Такой монтажный подход определяет то, что «Матильда» смотрится не сказкой, не погружением в историю страны и царской семьи, а натуральным трипом — и беспрецедентная пышность костюмов с декорациями только добавляет всему действу психоделичности (такой лютой сюрреальностью могут похвастать разве что стихийные организации русского бытья вроде барахалок или популярное в дизайне XVIII века направление шинуазри, то есть китайщина). По-своему, и по видимому вопреки авторской воле, эта рваная эстетика все равно смотрится вполне себе внятным высказыванием о России времен выхода на рельсы будущих перемен — если считать правление Николая II эпохой лихорадки, бредовых метаний из огня да в полымя, страстей, тлеющих в огне куда более глобальных забот. Вот к тому же и сам роман наследника и балерины, так возмутивший Поклонскую&Co, здесь удостаивается ровно трех коротких сцен (Айдингер и Ольшанская бегут по звучным паркетам Зимнего, целуются на фоне золотого экстаза фонтанов Петергофа и голыми катаются на простынях в стеснительной розовой дымке) — в следующие полтора часа «Матильда» интересуется только придворными драмами и утомительной борьбой русского мира с этой запретной, угрожающей всеобщей стабильности любовью.

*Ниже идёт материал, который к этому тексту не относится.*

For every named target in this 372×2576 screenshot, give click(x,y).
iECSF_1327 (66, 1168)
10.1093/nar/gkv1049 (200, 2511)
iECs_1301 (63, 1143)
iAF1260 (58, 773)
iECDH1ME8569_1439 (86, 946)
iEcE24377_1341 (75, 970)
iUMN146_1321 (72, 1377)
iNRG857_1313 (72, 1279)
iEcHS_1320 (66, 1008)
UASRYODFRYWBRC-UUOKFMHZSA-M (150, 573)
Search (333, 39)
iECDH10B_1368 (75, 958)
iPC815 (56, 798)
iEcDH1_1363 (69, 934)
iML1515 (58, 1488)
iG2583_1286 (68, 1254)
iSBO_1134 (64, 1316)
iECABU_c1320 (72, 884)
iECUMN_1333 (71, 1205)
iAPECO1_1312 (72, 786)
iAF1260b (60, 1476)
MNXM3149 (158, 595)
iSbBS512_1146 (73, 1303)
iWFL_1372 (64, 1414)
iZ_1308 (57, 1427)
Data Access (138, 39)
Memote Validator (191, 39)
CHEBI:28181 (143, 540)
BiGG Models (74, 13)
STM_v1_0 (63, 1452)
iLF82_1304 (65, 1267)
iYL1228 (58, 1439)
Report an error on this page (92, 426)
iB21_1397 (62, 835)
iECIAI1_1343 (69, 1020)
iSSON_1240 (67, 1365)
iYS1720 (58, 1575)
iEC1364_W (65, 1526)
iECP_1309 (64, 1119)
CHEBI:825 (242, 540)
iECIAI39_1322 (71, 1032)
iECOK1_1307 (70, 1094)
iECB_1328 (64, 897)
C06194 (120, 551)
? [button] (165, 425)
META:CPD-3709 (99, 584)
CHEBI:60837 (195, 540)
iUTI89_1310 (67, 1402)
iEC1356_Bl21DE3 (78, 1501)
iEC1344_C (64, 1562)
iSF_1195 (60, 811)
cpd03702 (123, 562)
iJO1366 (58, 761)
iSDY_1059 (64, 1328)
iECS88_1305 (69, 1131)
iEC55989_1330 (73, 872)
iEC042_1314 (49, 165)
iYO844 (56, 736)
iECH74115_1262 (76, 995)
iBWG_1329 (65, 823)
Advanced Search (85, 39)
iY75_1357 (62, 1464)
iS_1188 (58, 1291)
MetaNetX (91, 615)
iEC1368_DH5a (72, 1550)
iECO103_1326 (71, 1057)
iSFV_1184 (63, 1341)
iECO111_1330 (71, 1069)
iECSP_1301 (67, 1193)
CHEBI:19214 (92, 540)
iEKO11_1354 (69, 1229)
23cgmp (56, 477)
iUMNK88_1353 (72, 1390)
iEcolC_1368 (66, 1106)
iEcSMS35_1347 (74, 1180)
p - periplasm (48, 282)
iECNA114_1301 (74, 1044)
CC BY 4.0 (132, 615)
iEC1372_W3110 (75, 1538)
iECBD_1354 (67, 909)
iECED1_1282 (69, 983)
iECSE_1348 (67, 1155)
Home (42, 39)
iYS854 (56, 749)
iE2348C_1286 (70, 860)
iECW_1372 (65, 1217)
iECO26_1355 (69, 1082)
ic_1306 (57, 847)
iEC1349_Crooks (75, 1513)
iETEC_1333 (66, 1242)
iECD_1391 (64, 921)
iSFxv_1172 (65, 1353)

Вот только нужно помнить, что любое историческое кино на самом деле всегда намного больше сообщает не о годах действия сюжета, а о времени собственного создания. Тотальные интриги и запыхавшиеся службисты, заезжие кровопийцы-шарлатаны и ошалевшая элита, дурные предзнаменования и массовые жертвы, а главное, сам ход времени, которому вместо мерного шага часов стала ближе логика судороги и лихорадки — так ли ощущалась русская жизнь в 1896-м, нам не проверить, а вот сравнить с 2017-м каждый зритель «Матильды» возможность уже имеет.